In June of 2021 at Baylor Urology’s yearly graduation ceremony, I awarded certificates of completion to two graduating fellows. As we took pictures and exchanged farewells, I could not help but reflect on the many outstanding individuals who had helped me over the years to reach this position where I had the satisfaction and distinct honor of sending forth yet another pair of newly trained “andrologists.” The process, in retrospect, seemed to have taken only a moment; yet, in reality, the route was long and circuitous.
The year was 1975. Margaret Thatcher became the first female leader of the British Labor Party, Franco of Spain died, the Vietnam war finally ended, and the American Urological Association decided to embark on a mission to directly fund young clinician-scientists. These new investigators were to be named “AUA Scholars.” The hope was that the funding for scholarships would be money well spent, with new investigators generating novel scientific data that could lead to the more rapid application for R01 grants, subsequent earlier funding, and a solid footing for a future in academic medicine.
As a urology resident at the University of Pennsylvania considering a future in academics, I knew that I needed an area of focus. There was very little scientific knowledge at that time regarding male infertility, and only a handful of clinicians even had an interest in the subspecialty. Female infertility, however, was emerging as a new and exciting area of focus. We were still 3 years away from the birth of Louise Brown and a new era of IVF-based reproductive medicine. Oral contraceptives had become available in 1960, and now the gynecological focus had turned to those women who were having difficulty achieving a pregnancy. Dr. Luigi Mastroianni was chairing the program at the University of Pennsylvania in 1969, when I was rotating as an intern on the service. At Grand Rounds I heard his frequent lament: “…if we only had someone to see the male patients!”
The time seemed right to try to establish a Male Fertility Center at the University. Two years later during my research year, I worked on my research projects developing a systematic approach to diagnose male reproductive failure 4 days a week, and spent 1 day a week seeing new male infertility patients.
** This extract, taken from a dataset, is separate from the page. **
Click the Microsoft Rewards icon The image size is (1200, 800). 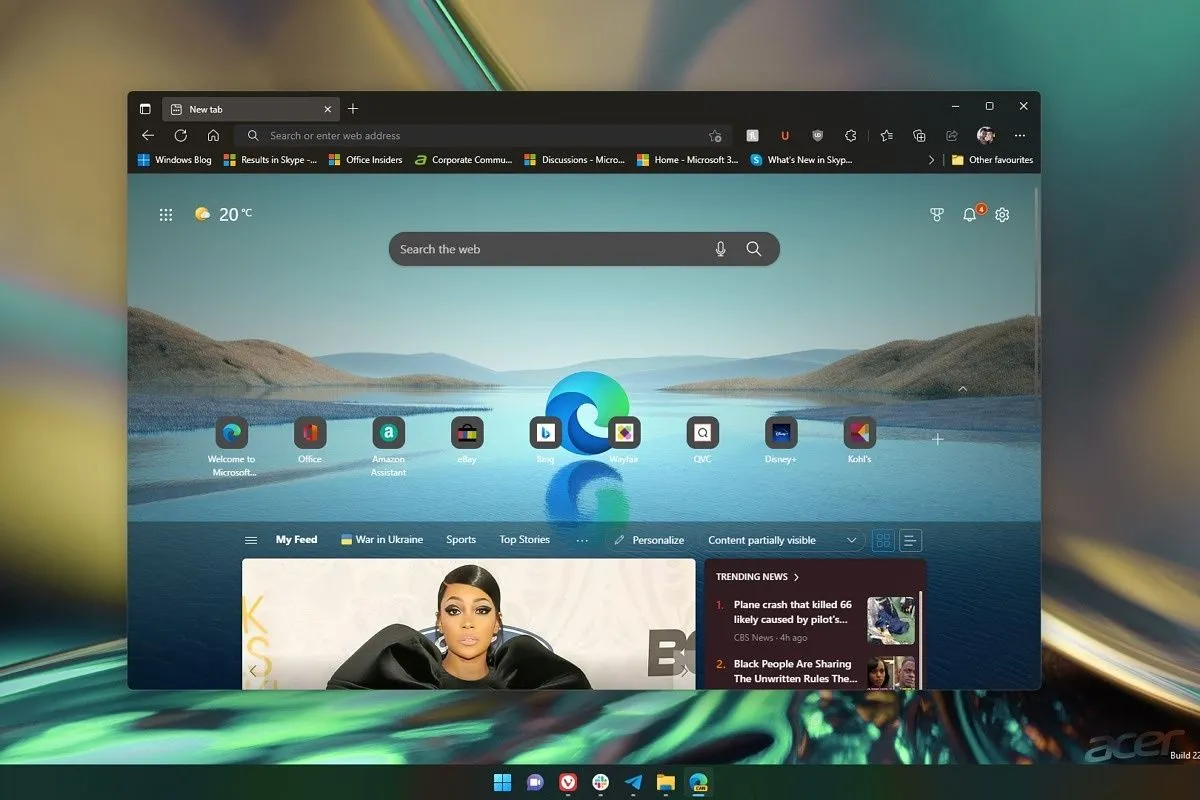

One clinical text was available — Male Infertility, First Edition, by Richard Amelar and Lawrence Dubin. I visited with them in New York City as well as with Dr. Sidney Shulman to learn about his focus on antisperm antibodies.1 Not having a specialist in-house to act as a mentor in the field, I even sought a meeting with Dr. John MacLeod, a legend in the area of male fertility and a pioneer in understanding the basics of the semen analysis and how it defined a fertile male. I took a course from what was then the American Fertility Society (now the American Society for Reproductive Medicine) given in Washington by the very young Drs. Stuart Howards, Patrick Walsh, and Richard Sherins. Of note, I had to pay for my train trip to Washington and the course fee myself! I was developing an insight into what I thought could be a new, exciting, and innovative area of urology and men’s health. When I asked Dr. Walsh what specific area of male infertility he thought would be productive for me to study, he counseled that I should “Find a tall tree and climb it!” At that point, my career began to take a new direction. There was a hiatus in my academic career as I was drafted by the Army to replace a partially trained urologist who had resigned. I was at William Beaumont Army Hospital for 2 years, during which I established the first male reproductive laboratory and fertility service in the Army and received an unexpected commendation when I finished.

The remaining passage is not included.